For many of the contemporary artists working with these crafts, textile processes are acts not just of resistance but of cultural survival. Simone Saunders creates bright, hand-tufted textiles that highlight motifs and iconography from her Jamaican heritage. She calls her large-scale portraiture “painting with thread.” She is acutely aware that these textiles “are often associated with domesticated crafts or utilitarian use”, and seeks to subvert that through her work.
For American artist Beverly Y Smith, whose bold, collage-like quilts draw on the textile traditions of her ancestors and often focus on themes from the Antebellum South, textiles and their varied history have the power to “change perspectives, educate us about others, and change lives”.
“I have always had a fascination with the magic power of the needle,” Bourgeois once said. “The needle is used to repair the damage. It’s a claim to forgiveness.” The contemporary textile revival has seen artists both reclaim craft and its associations with the domestic and the feminine, and simultaneously shake them off entirely.
“As I mend old garments, repurpose vintage quilts… I heal from wounds my ancestors encountered years ago”
Just as Bourgeois used traditional crafting techniques to articulate complex notions of damage and psychological mending, a new wave of textile artists are currently utilising ‘domestic’ materials to navigate complex global socio-political issues, such as borders, race, colonisation, ecology, and structures of care. “For me, fibres and textiles speak of colonisation and patriarchal white supremacist structures of oppression,” Aguiñiga says.
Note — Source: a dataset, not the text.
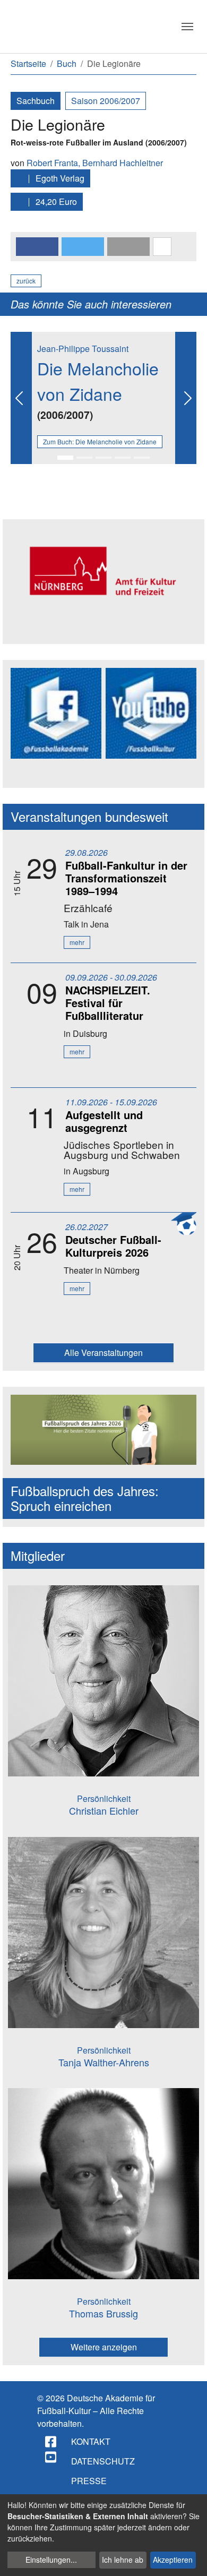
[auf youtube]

For Saunders, “the energy and intention that goes into the intertwining of my threads is a reclamation of power and exemplifies the strength and joys of Black womanhood.” In contrast to Bourgeois, she insists that “there is zero notion of forgiveness for me, but rather a coming together of threads demanding to be seen, acknowledged and protected”.
Personal histories weave seamlessly into political narratives. English artist Anna Ray, known for her oversized assemblages and vivid soft sculpture, is informed by “the transformative experience of pregnancy, childbirth and parenting”. Ray’s mother and grandmother shared with her their love of dressmaking, appliqué, embroidery, collage, drawing and painting. Smith’s work also often contains vintage and reclaimed garments as well as nostalgic materials, while her grandmother’s quilts consisted of leftover scraps from her aunts’ worn-out dresses and uncle’s ripped jeans, and “faded floral tablecloths from several Thanksgiving dinners”.
It is a familial heritage that she connects to a deeper history of overlooked female artists. “Forms like knitting, crochet, embroidery, as well as quilting have played a critical role in women’s history,” Smith notes, “and as a means of coding information”, and Black women’s history specifically. During the 19th century, she explains, seamstresses would hang quilts in full view containing secret codes that helped slaves to escape safely to Northern states: “Each pattern led the enslaved to safe houses, food, and safe routes on their journey.”
“Working with fabric feels like a radical act in its opposition to the norm”
It could be precisely the idea of safety that gives textile art its intensity and its charge. Safe, not as in the stereotypical notion of tame, soft, cautious, or timid, but as in the removal of violence. Safety as in freedom and healing. “As I mend old garments, repurpose vintage quilts… I heal from wounds my ancestors encountered years ago,” Smith says.
Aguiñiga is clear on this: her work is explicitly “related to healing, visibility and dignity”. Working against histories of repression and violence, insisting what usually remains concealed is put on display, overturning traditional hierarchies… textile art is able to be both radically disruptive and radically reparative. These artists stitch together both violence and safety, trauma and healing.
As Aguiñiga concludes, “We are making works that we see ourselves and our struggles in. We are reshaping what is considered art.”